I guarantee you, most Americans had not even heard of Osama bin Laden or al-Qaeda prior to 9/11. Even Islamic terrorists were seen through the lens of 1970's and 80's paradigms, where they were viewed as nationalists like the PLO or Hamas or Hezbollah who happened to also be Islamic, not Islamic terrorists.
I think a lot of that began to change with the beheadings. The beheading of Nicholas Berg shocked the fuck out of a lot of people. It seemed so far beyond the pale. I mean, shoot a guy dead, yeah. But saw his fucking head off with a big knife while he's screaming and you're videotaping it for YouTube? Even Hollywood evil didn't go that far.
The Taliban we could still sorta look at as Afghani nationalists who happened to also be fundamentalists.
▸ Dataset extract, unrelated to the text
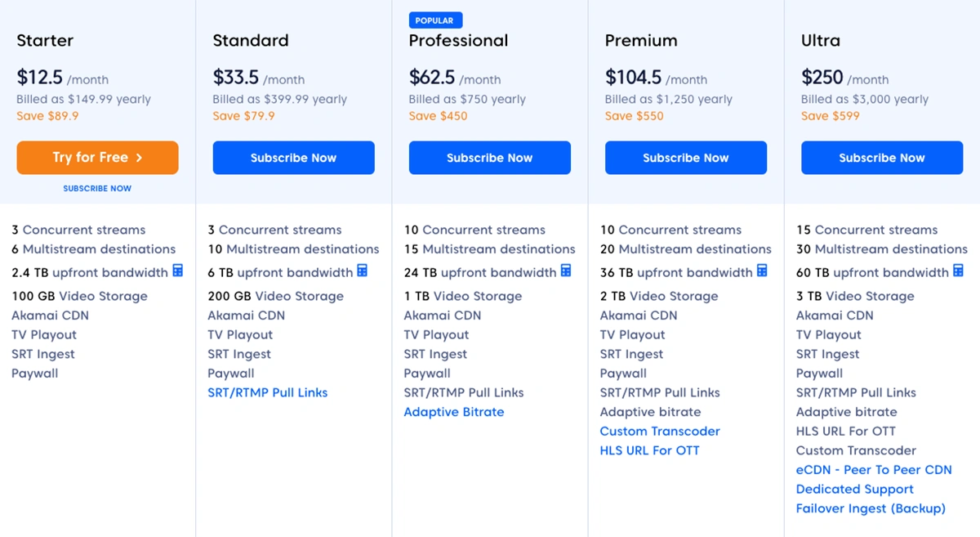The width and height of the screenshot is (980, 537).
Task: Open the Premium plan bandwidth calculator icon
Action: tap(762, 271)
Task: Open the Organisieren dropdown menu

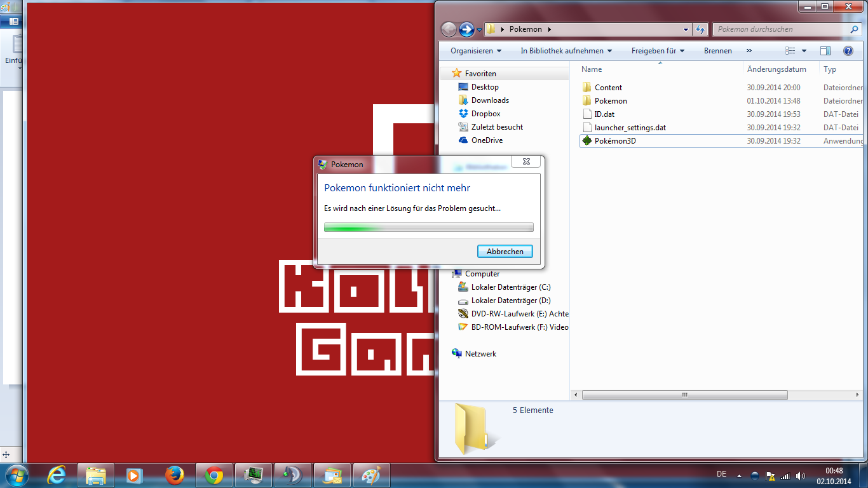Action: (x=475, y=51)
But al-Qaeda was stateless. They were everywhere and nowhere. They weren't fighting for a particular chunk of land, they were waging global jihad. That was a new thing, and it scared the hell out of a lot of people because it suddenly meant potentially nowhere was safe. Americans weren't scared of the PLO or Hamas or Hezbollah because as long as you weren't planning on being in the Middle East, you probably weren't getting caught in the crossfire. It's the same logic that allowed a lot of Americans to sympathize with the IRA.
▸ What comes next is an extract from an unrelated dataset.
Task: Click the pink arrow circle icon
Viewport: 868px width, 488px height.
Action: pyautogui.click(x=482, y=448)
Hell, in some ways on the surface Daesh is a return to a simpler time when we could say "hey maybe these guys just want a chunk of land and will leave us alone if we give it to them, or at least stay out of their way". Even just a few weeks ago, Trump had stated during a debate that he didn't understand why we were hung up on ISIS and we should just let Putin deal with them. Then Paris, and now he's stopping just short of making American Muslims wear a crescent armband and report to the camps.